2. Familiar with man

When we provide food to wild animals, they lose their natural fear of humans and approach people, without understanding why some people feed them and others do not. If a human does not provide them with the food they expect, some animals may show aggression. There is also the possibility that some animals will approach people who have a negative attitude towards them (e.g. foxes), so that humans will hunt them down and harm them.

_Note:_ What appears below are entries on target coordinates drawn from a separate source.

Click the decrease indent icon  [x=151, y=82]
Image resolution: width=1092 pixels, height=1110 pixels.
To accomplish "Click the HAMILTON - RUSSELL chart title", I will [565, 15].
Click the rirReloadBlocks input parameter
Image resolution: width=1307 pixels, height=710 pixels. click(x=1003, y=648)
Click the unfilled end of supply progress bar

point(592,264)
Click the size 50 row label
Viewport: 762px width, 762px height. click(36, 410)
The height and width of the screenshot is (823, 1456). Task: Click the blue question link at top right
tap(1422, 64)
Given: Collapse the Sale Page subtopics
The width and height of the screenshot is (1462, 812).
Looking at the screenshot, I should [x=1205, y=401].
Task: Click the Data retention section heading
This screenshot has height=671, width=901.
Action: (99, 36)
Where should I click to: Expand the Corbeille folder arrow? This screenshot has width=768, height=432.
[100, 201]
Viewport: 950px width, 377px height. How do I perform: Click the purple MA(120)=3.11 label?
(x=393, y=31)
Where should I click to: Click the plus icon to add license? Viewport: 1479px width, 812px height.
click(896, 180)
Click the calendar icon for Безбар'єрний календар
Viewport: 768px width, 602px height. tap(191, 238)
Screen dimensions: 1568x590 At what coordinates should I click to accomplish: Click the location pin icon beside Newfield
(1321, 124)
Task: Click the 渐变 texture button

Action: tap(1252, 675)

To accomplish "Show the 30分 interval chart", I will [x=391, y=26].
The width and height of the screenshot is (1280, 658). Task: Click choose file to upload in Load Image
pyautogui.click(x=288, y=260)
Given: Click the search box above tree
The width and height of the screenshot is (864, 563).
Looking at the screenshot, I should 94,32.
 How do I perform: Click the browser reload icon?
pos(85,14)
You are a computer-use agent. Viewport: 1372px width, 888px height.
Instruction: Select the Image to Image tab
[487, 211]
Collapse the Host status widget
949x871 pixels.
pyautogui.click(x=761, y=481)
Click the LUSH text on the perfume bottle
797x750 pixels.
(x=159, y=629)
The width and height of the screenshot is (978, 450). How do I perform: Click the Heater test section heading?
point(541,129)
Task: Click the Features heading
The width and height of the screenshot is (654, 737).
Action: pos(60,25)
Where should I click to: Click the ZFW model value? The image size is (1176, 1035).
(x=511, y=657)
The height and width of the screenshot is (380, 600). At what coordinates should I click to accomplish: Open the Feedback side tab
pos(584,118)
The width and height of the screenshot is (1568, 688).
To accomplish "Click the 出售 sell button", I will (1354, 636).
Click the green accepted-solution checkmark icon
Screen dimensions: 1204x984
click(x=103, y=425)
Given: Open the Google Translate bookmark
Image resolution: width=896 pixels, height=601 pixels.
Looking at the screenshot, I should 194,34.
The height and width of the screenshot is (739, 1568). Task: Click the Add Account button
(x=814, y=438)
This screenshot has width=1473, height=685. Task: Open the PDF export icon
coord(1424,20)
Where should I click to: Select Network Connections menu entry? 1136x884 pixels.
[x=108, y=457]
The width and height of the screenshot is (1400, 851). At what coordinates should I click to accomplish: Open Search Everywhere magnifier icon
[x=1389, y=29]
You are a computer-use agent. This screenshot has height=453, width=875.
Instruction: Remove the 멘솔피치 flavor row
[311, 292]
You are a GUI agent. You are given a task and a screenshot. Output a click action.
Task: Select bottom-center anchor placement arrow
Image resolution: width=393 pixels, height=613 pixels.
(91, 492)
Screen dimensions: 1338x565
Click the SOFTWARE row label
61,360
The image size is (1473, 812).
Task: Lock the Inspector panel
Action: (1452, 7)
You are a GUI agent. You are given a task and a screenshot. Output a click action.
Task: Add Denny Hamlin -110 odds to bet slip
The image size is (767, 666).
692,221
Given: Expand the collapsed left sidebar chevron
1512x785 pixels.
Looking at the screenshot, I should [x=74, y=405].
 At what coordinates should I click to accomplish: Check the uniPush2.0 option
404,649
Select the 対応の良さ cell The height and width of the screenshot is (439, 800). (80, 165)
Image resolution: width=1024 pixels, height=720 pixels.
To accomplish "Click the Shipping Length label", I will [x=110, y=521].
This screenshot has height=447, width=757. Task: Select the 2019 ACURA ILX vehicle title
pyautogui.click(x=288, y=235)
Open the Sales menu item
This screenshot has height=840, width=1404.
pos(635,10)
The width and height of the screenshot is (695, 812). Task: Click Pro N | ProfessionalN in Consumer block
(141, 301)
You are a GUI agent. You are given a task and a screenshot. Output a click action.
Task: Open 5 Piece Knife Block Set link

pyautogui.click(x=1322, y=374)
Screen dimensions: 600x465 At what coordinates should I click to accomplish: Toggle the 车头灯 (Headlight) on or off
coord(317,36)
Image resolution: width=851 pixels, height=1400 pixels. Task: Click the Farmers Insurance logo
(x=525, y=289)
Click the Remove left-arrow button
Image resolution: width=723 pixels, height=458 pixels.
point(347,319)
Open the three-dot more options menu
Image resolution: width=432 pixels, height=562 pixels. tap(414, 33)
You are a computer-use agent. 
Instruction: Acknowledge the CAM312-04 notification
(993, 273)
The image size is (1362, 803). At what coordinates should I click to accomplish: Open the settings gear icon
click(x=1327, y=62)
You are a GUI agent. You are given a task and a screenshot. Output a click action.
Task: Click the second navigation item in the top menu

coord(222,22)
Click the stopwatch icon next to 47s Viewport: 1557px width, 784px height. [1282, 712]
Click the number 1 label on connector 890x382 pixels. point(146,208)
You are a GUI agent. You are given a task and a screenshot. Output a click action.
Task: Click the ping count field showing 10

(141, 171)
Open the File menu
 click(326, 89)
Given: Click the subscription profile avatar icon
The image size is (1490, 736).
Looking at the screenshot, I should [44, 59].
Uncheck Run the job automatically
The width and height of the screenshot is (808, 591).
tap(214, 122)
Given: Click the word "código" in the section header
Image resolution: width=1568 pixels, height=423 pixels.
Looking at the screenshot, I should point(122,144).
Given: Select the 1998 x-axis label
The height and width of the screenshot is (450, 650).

3. Animal / bird overpopulation

Abundant food sources allow the development of larger animal populations, which creates many problems in our forest parks. If there is an established source of food provided by humans, animals will gather at this source, creating conditions that facilitate the spread of diseases. Also, animals may fight to claim food, resulting in increased injuries.

4. Environmental impact

Bread thrown to aquatic birds is immersed in the lakes and leads to greater growth of algae. Also, food that remains exposed is an easy meal for rats and mice, so people resort to use of poison to fight them, leading to poisoning and other wildlife species. Where there is need, the department of forests, which is responsible for the management of forest parks, places troughs or feeders in specific places, providing the right food, in the right ratio.

Finally, it should be noted that the non-feeding of wildlife is a practice that is applied internationally, on the basis of management principles for forest parks. The public is urged to follow the recommendations of the Forestry Department.